Humana, demasiado humana


É difícil acreditar, mas “Ex Machina”, de Alex Garland, não é o filme sobre inteligência artificial definitivo, para acabar com o gênero na sua gênese. “The artifice girl” (ao pé de letra, “a garota do artifício”, no sentido de “isca”), de Franklin Ritch, lançado em 2022, mostra que o tema ainda tem muita lenha pra queimar. Infelizmente, ele não está em nenhum serviço de streaming no Brasil e mesmo lá fora foi lançado inicialmente apenas em VOD (vídeo sob demanda), mas como fez sucesso em festivais de ficção científica e fantasia, foi comprado pelo Prime e passou em uns poucos cinemas.

O curioso é que ele foi filmado como se fosse para cinema, janela 21:9, quando deveria ser 4:3, pois basicamente foi rodado em apenas três ambientes fechados com, no máximo quatro atores em cena: Tatum Matthews, Sinda Nichols, David Girard e o próprio diretor Franklin Ritch – Lance Henriksen faz uma ponta, muito importante, mas que deve ter consumido boa parte do orçamento franciscano. Um amigo costuma dizer que “Ex Machina” deveria ter sido adaptado para o teatro, mas “The artifice girl” leva muito mais jeito. Na primeira sequência só estão os quatro atores numa sala – sendo que Tatum Matthews aparece apenas numa tela – e se resume basicamente a um interrogatório de meia hora. Diz-se que foi gravado durante a pandemia e os atores – ótimos, por sinal – eram vizinhos de Ritche.

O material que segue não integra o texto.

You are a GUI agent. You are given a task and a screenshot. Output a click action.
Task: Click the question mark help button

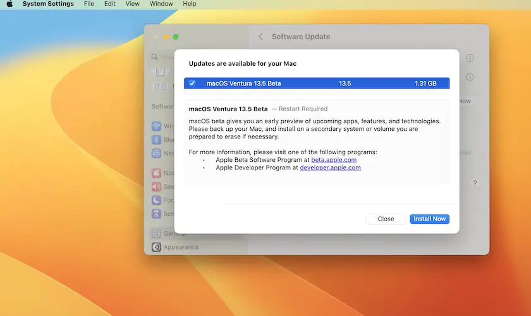point(475,183)
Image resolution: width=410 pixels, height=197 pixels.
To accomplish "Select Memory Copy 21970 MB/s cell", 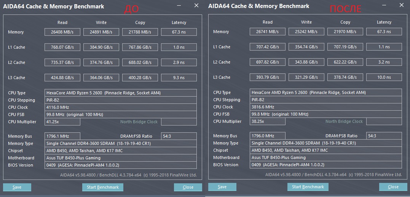I will click(x=345, y=32).
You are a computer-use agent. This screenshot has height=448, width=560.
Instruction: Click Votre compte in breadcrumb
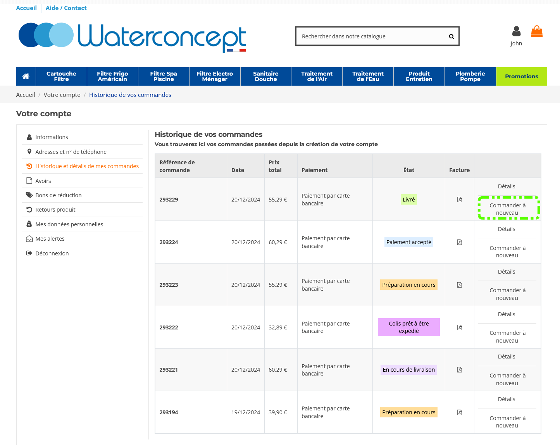(62, 95)
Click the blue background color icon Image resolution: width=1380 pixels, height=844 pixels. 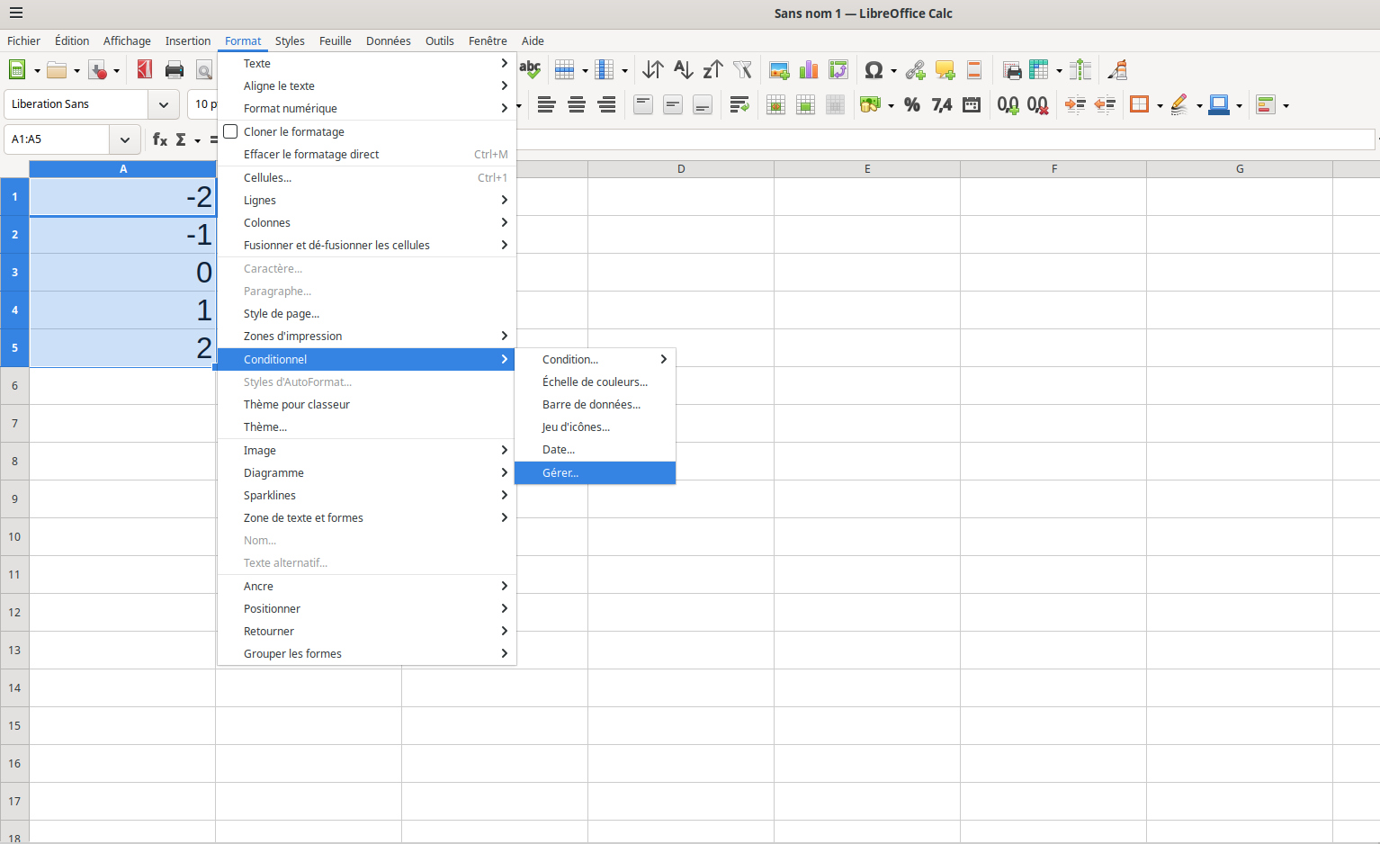pyautogui.click(x=1219, y=105)
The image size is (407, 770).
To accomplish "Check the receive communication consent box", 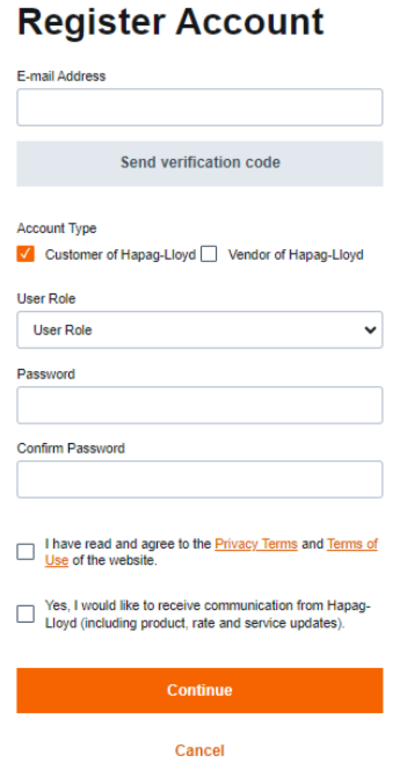I will point(25,614).
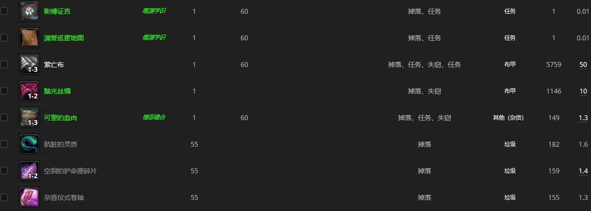Click the 肮脏的灵质 item icon
The width and height of the screenshot is (591, 211).
point(29,145)
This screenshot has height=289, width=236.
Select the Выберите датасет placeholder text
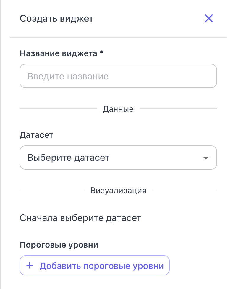(x=68, y=158)
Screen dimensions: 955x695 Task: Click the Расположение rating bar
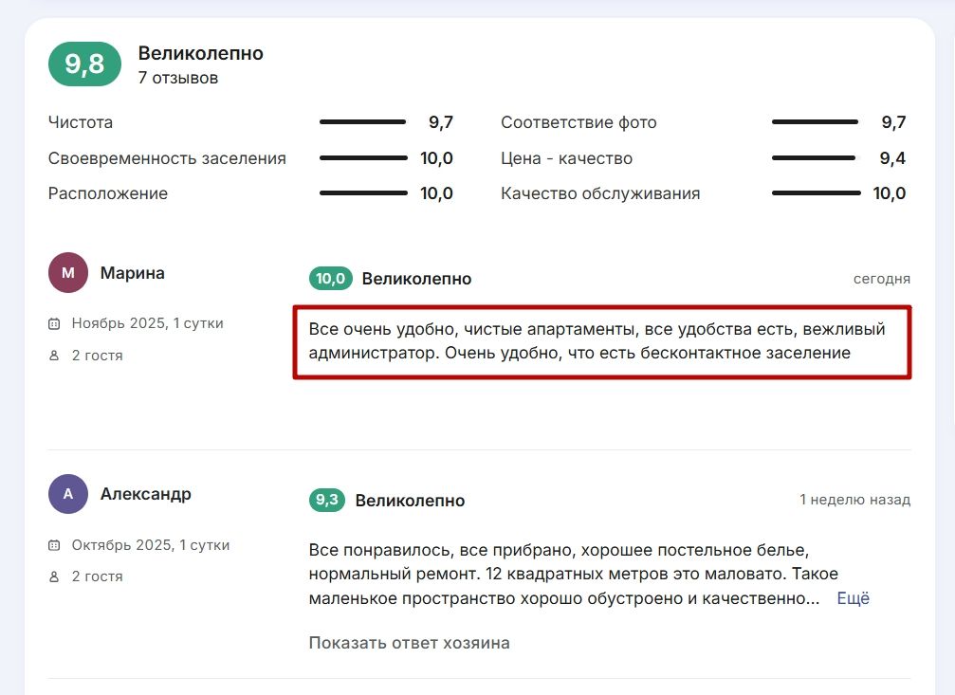coord(362,193)
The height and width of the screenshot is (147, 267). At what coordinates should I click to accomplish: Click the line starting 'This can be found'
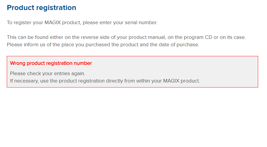(x=126, y=37)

Os mesmos personagens estão na sequência seguinte, anos depois da primeira. O grande trunfo de Ritche é o seu engenhoso roteiro, com diálogos expositivos mas nada cansativos e as questões éticas que põe à mesa. Basicamente “The artifice girl” se resume às conversas do quarteto, que usa um programa de inteligência artificial chamado Cherry, moldado como uma menina de 9 anos, para caçar pedófilos. À medida em que o resto da equipe envelhece, Cherry mantém a mesma aparência e usa os mesmos artifícios para enganar predadores sexuais. Porém, ela evolui exponencialmente, até adquirir, e não apenas simular, sentimentos naturais.

Cherry não é mais apenas um amontoado de códigos binários: ela se sente como uma menina de verdade. Seria correto expor uma criança a criaturas tão pervertidas, repugnantes e monstruosas que poderiam fazer parte da bancada evangélica do Congresso brasileiro? Mas vou além: até que ponto é saudável para um ator-mirim participar de um filme barra-pesada?

O embate final entre criador e criatura é dolorido: eles salvaram centenas de crianças, mas a que preço? A cena final é arrebatador, de uma beleza comovente, que não atenua seu dilema moral. É o primeiro longa-metragem de Franklin Ritch, um nome para ficar de olho – veja aqui, na página do Youtube de sua produtora, Last Resort Ideas, os seus curtas e entrevistas etc.

Aproveito para indicar mais dois filmes sobre i.a. com mais ação e boas ideias, ambos no Netflix: “Zona de Perigo” (2021), de Mikael Håfström, com Anthony Mackie – não se deixe levar pelo título genérico, é um filme de guerra, mas fala de racismo como se deve, com cusparadas na cara – e “Upgrade”, de Leigh Whannell, que sairá do serviço no dia 30.